SUPPLIED RECORDS:
#####
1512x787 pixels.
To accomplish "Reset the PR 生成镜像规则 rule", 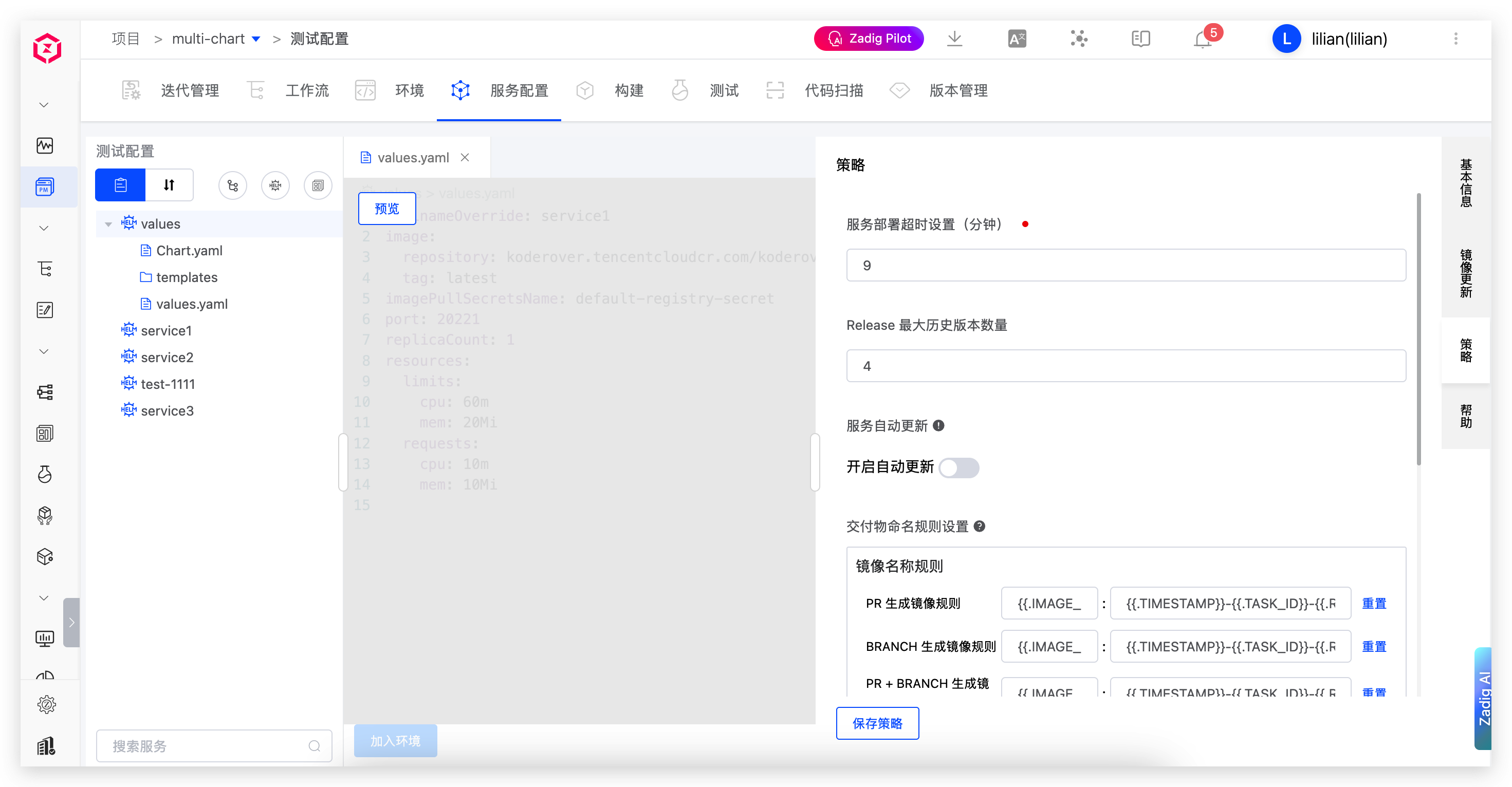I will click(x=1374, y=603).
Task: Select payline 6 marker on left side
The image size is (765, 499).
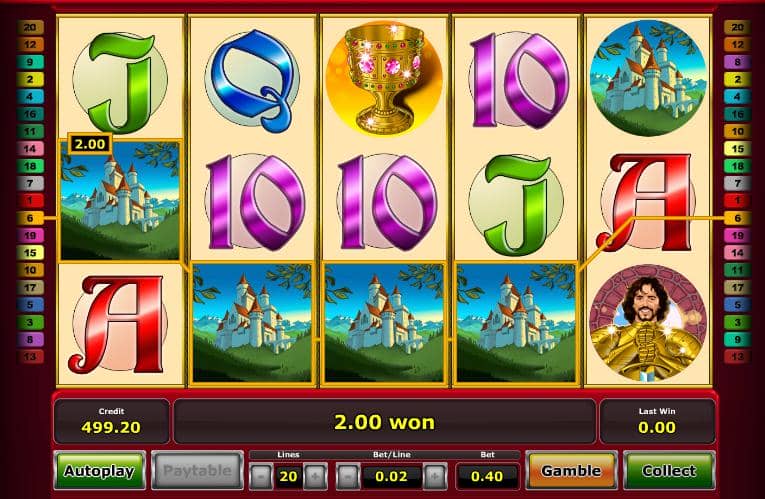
#####
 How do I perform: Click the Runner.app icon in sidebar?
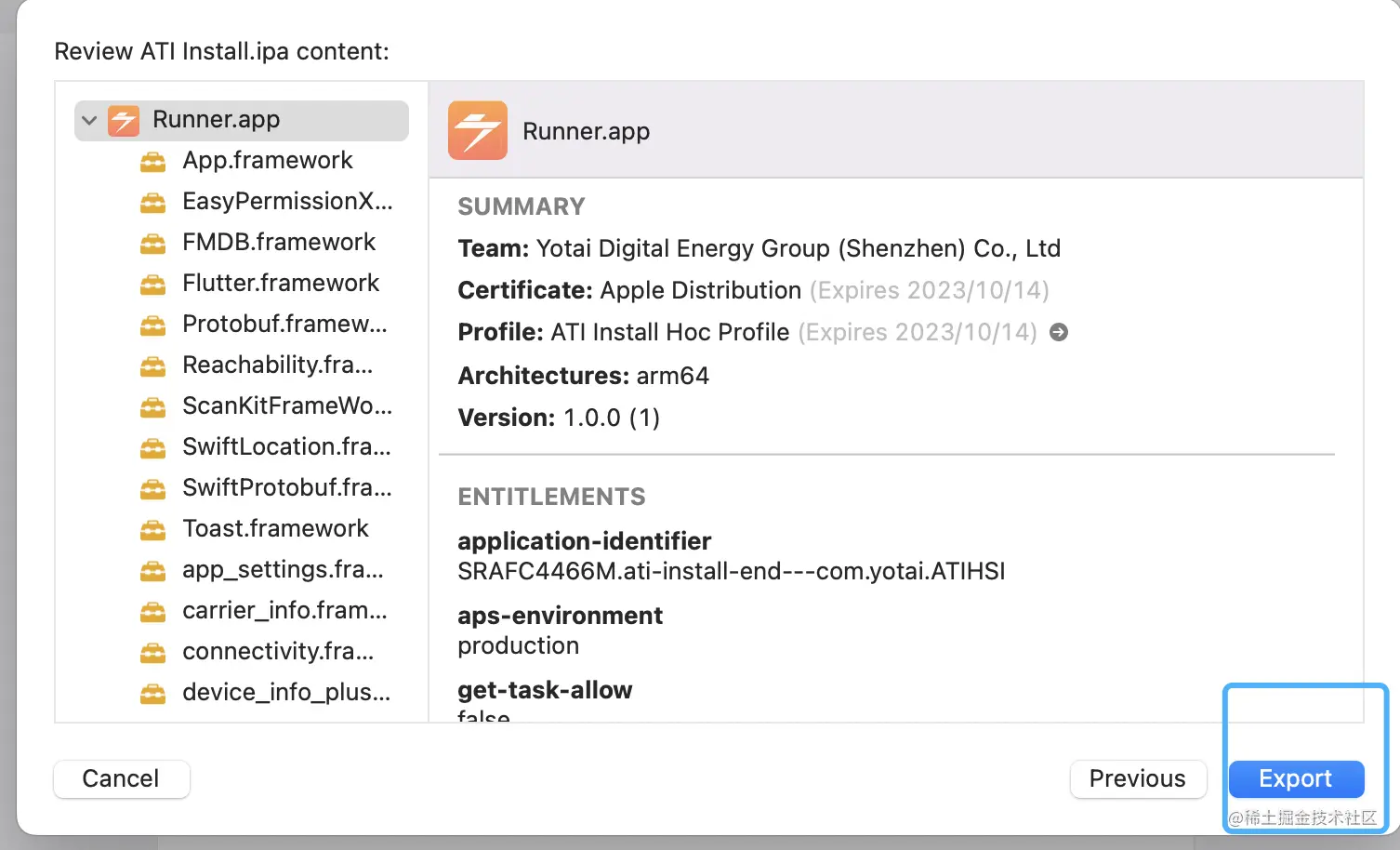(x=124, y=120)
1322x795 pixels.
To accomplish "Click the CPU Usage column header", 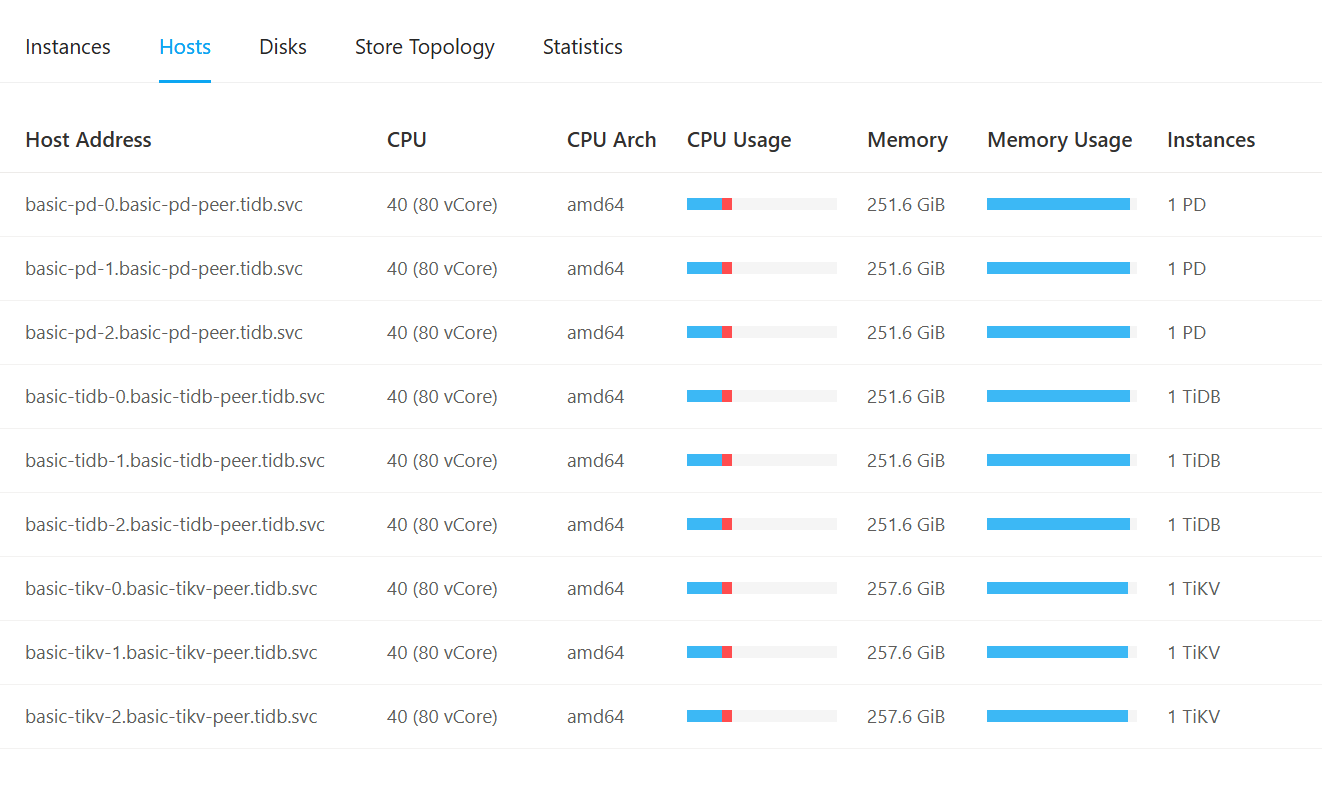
#####
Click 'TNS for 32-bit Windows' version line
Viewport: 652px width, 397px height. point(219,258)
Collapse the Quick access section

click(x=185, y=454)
#####
TASK STATEMENT: Reproduce the items starting at the line that has "How do I perform: Click" and ending after the line that has "the CPU Usage", subtracting 69 from every coordinate in the answers. Leave out the pictures.

SOLUTION FOR THIS EXERCISE:
 How do I perform: Click the Runner.app icon in sidebar?
(x=55, y=51)
1322x795 pixels.
To accomplish "Click the CPU Usage column header", 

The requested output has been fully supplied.